The internet has become permeated many areas of our lives. And now in a bid to monitor what goes in and out of their countries through this entity; many governments are coming up with laws to monitor what is going on with the internet content in their areas.
The latest is a law set to be drafted in Zambia that seeks to control "gossiping" in the country's online media.
This was reported recently by Global Voices Advocacy, a project of Global Voices Online that seeks to build a global anti-censorship network of bloggers and online activists dedicated to protecting freedom of expression online.
"The Zambian government is drafting a law intended to address online media and tackle internet abuse and cybercrime" said Information and Broadcasting Permanent Secretary Bert Mushala while on a tour of media houses in the in the Copperbelt Province, about 400 km north of the capital, Lusaka. The PS made the announcement while in the company of Information Minister Dr Joseph Katema.

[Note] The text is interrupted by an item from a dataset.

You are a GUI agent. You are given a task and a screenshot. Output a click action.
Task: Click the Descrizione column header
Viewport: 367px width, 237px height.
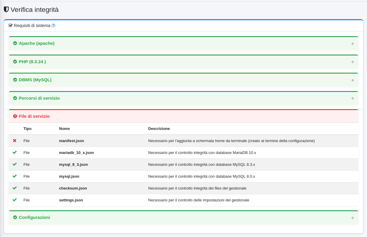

Joseph Katema, Information and Broadcasting minister, on his apart said: "It's the intention of the PF government to broaden the information base to reach out to the public. Government is cognisant of the information gap, that is why we are putting policies in place that support media growth."
But Musahala, the PS in the ministry spoke about involving the media with regards to finding a solution to what was considered a problem by the government.

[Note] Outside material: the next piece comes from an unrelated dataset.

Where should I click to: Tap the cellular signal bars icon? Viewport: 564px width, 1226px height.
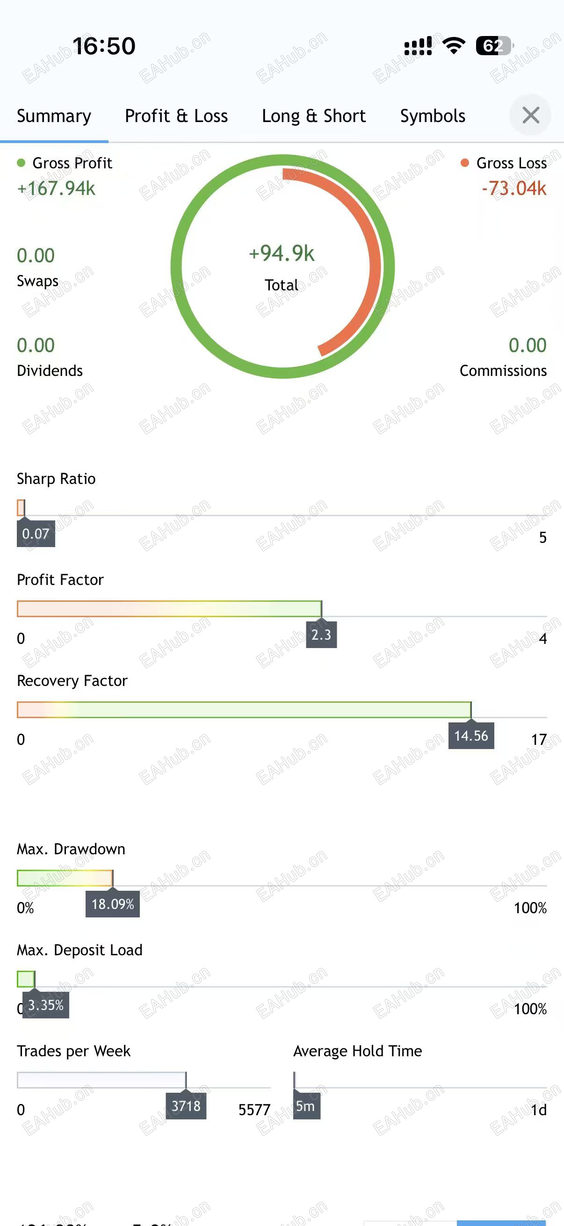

"There is a questionnaire that is being distributed, you will all be given to fill in before you are invited for the big indaba [national conference]," he told journalists. "We really have to address this situation."
Global Voices Advocacy goes on to further state that. "The statement from the two government officials does not come as a surprise to Zambian media observers. Since the Patriotic Front (PF) took office in 2011, there have been attempts to muzzle citizen media website such as the Zambian Watchdog and Zambia Reports." It continues by saying, "both sites have been blocked within the country on multiple occasions, and authorities have openly expressed ire towards the Watchdog. A recent article on Zambia Reports announced that the government had unblocked the two websites, allegedly due to pressure from international bodies and co-operating partners."
It is not clear how the pressure affected the government's decision, though, an anonymous source told Zambia Reports, "The warning from our international partners has been very strong so the authorities are trying to observe what will happen by unlocking the websites."